## Stated exercise
Please write out every one of the lines below word for word.

[Records for locating described items]
((

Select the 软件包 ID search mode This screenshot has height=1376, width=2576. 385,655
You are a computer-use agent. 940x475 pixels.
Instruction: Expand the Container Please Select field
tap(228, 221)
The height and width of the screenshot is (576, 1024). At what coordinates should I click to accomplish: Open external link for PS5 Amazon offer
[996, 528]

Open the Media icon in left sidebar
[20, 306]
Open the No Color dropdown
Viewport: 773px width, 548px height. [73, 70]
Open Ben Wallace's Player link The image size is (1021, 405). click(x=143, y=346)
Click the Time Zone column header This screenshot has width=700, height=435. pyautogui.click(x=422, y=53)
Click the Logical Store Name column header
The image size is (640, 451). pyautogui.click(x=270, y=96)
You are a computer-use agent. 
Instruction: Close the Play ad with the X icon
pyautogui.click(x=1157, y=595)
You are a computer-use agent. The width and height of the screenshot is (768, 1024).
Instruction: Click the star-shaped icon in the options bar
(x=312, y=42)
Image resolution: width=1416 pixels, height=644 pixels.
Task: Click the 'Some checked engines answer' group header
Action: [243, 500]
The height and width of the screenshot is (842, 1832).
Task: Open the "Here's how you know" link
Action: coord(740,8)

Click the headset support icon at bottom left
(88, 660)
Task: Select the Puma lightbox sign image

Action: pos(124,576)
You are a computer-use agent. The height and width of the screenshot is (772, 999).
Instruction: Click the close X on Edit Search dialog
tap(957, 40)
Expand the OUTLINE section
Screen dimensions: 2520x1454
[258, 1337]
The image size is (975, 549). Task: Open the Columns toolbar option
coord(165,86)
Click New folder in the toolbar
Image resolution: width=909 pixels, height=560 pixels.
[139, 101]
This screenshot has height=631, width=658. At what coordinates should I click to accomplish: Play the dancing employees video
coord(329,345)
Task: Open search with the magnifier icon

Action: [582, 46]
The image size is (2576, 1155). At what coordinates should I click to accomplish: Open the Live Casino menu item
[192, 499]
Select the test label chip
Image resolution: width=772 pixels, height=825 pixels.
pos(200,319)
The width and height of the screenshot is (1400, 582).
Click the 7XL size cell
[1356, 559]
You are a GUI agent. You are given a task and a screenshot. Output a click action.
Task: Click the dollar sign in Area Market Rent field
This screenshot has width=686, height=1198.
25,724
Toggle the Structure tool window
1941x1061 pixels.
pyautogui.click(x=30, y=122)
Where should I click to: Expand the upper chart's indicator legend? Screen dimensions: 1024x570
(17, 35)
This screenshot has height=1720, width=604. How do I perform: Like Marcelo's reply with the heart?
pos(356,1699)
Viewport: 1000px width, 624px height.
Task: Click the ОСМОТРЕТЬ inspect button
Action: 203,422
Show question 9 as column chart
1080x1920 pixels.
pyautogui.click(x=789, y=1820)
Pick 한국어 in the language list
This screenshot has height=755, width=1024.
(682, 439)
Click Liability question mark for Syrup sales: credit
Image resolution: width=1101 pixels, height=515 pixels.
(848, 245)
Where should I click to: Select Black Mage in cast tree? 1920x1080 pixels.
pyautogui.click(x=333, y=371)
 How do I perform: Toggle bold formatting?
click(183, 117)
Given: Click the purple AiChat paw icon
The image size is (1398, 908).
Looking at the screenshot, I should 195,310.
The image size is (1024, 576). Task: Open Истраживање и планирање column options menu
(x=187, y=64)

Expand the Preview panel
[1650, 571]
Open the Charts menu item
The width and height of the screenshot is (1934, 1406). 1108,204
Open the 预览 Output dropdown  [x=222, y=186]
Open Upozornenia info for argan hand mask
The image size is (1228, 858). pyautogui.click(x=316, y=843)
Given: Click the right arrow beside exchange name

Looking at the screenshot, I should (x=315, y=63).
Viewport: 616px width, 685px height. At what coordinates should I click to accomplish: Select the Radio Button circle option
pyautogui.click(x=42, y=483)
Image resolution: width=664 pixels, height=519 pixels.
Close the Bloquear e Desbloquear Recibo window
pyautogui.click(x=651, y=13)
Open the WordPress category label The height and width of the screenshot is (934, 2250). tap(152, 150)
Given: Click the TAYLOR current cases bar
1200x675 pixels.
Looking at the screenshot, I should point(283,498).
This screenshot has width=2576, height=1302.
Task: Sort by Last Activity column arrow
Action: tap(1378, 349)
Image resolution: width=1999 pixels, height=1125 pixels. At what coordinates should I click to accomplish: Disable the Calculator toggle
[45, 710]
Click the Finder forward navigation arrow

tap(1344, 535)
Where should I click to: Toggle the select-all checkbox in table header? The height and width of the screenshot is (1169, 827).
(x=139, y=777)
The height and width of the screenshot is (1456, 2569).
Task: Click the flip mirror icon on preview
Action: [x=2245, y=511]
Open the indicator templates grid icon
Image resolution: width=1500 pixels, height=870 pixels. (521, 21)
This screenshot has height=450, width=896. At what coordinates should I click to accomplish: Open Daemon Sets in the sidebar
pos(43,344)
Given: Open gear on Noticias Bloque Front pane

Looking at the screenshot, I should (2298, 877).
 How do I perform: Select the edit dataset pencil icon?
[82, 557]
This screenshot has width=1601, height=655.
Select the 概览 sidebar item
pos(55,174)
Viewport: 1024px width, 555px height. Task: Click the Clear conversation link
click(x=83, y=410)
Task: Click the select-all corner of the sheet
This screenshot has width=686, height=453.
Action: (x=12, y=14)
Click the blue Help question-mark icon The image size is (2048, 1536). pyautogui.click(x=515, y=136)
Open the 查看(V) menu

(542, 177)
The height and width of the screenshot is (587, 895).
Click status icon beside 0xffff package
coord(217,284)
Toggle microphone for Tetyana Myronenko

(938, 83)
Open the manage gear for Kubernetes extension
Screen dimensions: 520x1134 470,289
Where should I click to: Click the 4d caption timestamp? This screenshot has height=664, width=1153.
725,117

))

## Exercise answer
Select the 软件包 ID search mode This screenshot has height=1376, width=2576. 385,655
You are a computer-use agent. 940x475 pixels.
Instruction: Expand the Container Please Select field
tap(228, 221)
The height and width of the screenshot is (576, 1024). At what coordinates should I click to accomplish: Open external link for PS5 Amazon offer
[996, 528]

Open the Media icon in left sidebar
[20, 306]
Open the No Color dropdown
Viewport: 773px width, 548px height. [73, 70]
Open Ben Wallace's Player link The image size is (1021, 405). click(x=143, y=346)
Click the Time Zone column header This screenshot has width=700, height=435. pyautogui.click(x=422, y=53)
Click the Logical Store Name column header
The image size is (640, 451). pyautogui.click(x=270, y=96)
You are a computer-use agent. 
Instruction: Close the Play ad with the X icon
pyautogui.click(x=1157, y=595)
You are a computer-use agent. The width and height of the screenshot is (768, 1024).
Instruction: Click the star-shaped icon in the options bar
(x=312, y=42)
Image resolution: width=1416 pixels, height=644 pixels.
Task: Click the 'Some checked engines answer' group header
Action: [243, 500]
The height and width of the screenshot is (842, 1832).
Task: Open the "Here's how you know" link
Action: coord(740,8)

Click the headset support icon at bottom left
(88, 660)
Task: Select the Puma lightbox sign image

Action: pos(124,576)
You are a computer-use agent. The height and width of the screenshot is (772, 999).
Instruction: Click the close X on Edit Search dialog
tap(957, 40)
Expand the OUTLINE section
Screen dimensions: 2520x1454
[258, 1337]
The image size is (975, 549). Task: Open the Columns toolbar option
coord(165,86)
Click New folder in the toolbar
Image resolution: width=909 pixels, height=560 pixels.
[139, 101]
This screenshot has height=631, width=658. At what coordinates should I click to accomplish: Play the dancing employees video
coord(329,345)
Task: Open search with the magnifier icon

Action: [582, 46]
The image size is (2576, 1155). At what coordinates should I click to accomplish: Open the Live Casino menu item
[192, 499]
Select the test label chip
Image resolution: width=772 pixels, height=825 pixels.
pos(200,319)
The width and height of the screenshot is (1400, 582).
Click the 7XL size cell
[1356, 559]
You are a GUI agent. You are given a task and a screenshot. Output a click action.
Task: Click the dollar sign in Area Market Rent field
This screenshot has width=686, height=1198.
25,724
Toggle the Structure tool window
1941x1061 pixels.
pyautogui.click(x=30, y=122)
Where should I click to: Expand the upper chart's indicator legend? Screen dimensions: 1024x570
(17, 35)
This screenshot has height=1720, width=604. How do I perform: Like Marcelo's reply with the heart?
pos(356,1699)
Viewport: 1000px width, 624px height.
Task: Click the ОСМОТРЕТЬ inspect button
Action: 203,422
Show question 9 as column chart
1080x1920 pixels.
pyautogui.click(x=789, y=1820)
Pick 한국어 in the language list
This screenshot has height=755, width=1024.
(682, 439)
Click Liability question mark for Syrup sales: credit
Image resolution: width=1101 pixels, height=515 pixels.
(848, 245)
Where should I click to: Select Black Mage in cast tree? 1920x1080 pixels.
pyautogui.click(x=333, y=371)
 How do I perform: Toggle bold formatting?
click(183, 117)
Given: Click the purple AiChat paw icon
The image size is (1398, 908).
Looking at the screenshot, I should 195,310.
The image size is (1024, 576). Task: Open Истраживање и планирање column options menu
(x=187, y=64)

Expand the Preview panel
[1650, 571]
Open the Charts menu item
The width and height of the screenshot is (1934, 1406). 1108,204
Open the 预览 Output dropdown  [x=222, y=186]
Open Upozornenia info for argan hand mask
The image size is (1228, 858). pyautogui.click(x=316, y=843)
Given: Click the right arrow beside exchange name

Looking at the screenshot, I should (x=315, y=63).
Viewport: 616px width, 685px height. At what coordinates should I click to accomplish: Select the Radio Button circle option
pyautogui.click(x=42, y=483)
Image resolution: width=664 pixels, height=519 pixels.
Close the Bloquear e Desbloquear Recibo window
pyautogui.click(x=651, y=13)
Open the WordPress category label The height and width of the screenshot is (934, 2250). tap(152, 150)
Given: Click the TAYLOR current cases bar
1200x675 pixels.
Looking at the screenshot, I should point(283,498).
This screenshot has width=2576, height=1302.
Task: Sort by Last Activity column arrow
Action: tap(1378, 349)
Image resolution: width=1999 pixels, height=1125 pixels. At what coordinates should I click to accomplish: Disable the Calculator toggle
[45, 710]
Click the Finder forward navigation arrow

tap(1344, 535)
Where should I click to: Toggle the select-all checkbox in table header? The height and width of the screenshot is (1169, 827).
(x=139, y=777)
The height and width of the screenshot is (1456, 2569).
Task: Click the flip mirror icon on preview
Action: [x=2245, y=511]
Open the indicator templates grid icon
Image resolution: width=1500 pixels, height=870 pixels. (521, 21)
This screenshot has height=450, width=896. At what coordinates should I click to accomplish: Open Daemon Sets in the sidebar
pos(43,344)
Given: Open gear on Noticias Bloque Front pane

Looking at the screenshot, I should (2298, 877).
 How do I perform: Select the edit dataset pencil icon?
[82, 557]
This screenshot has width=1601, height=655.
Select the 概览 sidebar item
pos(55,174)
Viewport: 1024px width, 555px height. Task: Click the Clear conversation link
click(x=83, y=410)
Task: Click the select-all corner of the sheet
This screenshot has width=686, height=453.
Action: (x=12, y=14)
Click the blue Help question-mark icon The image size is (2048, 1536). pyautogui.click(x=515, y=136)
Open the 查看(V) menu

(542, 177)
The height and width of the screenshot is (587, 895).
Click status icon beside 0xffff package
coord(217,284)
Toggle microphone for Tetyana Myronenko

(938, 83)
Open the manage gear for Kubernetes extension
Screen dimensions: 520x1134 470,289
Where should I click to: Click the 4d caption timestamp? This screenshot has height=664, width=1153.
725,117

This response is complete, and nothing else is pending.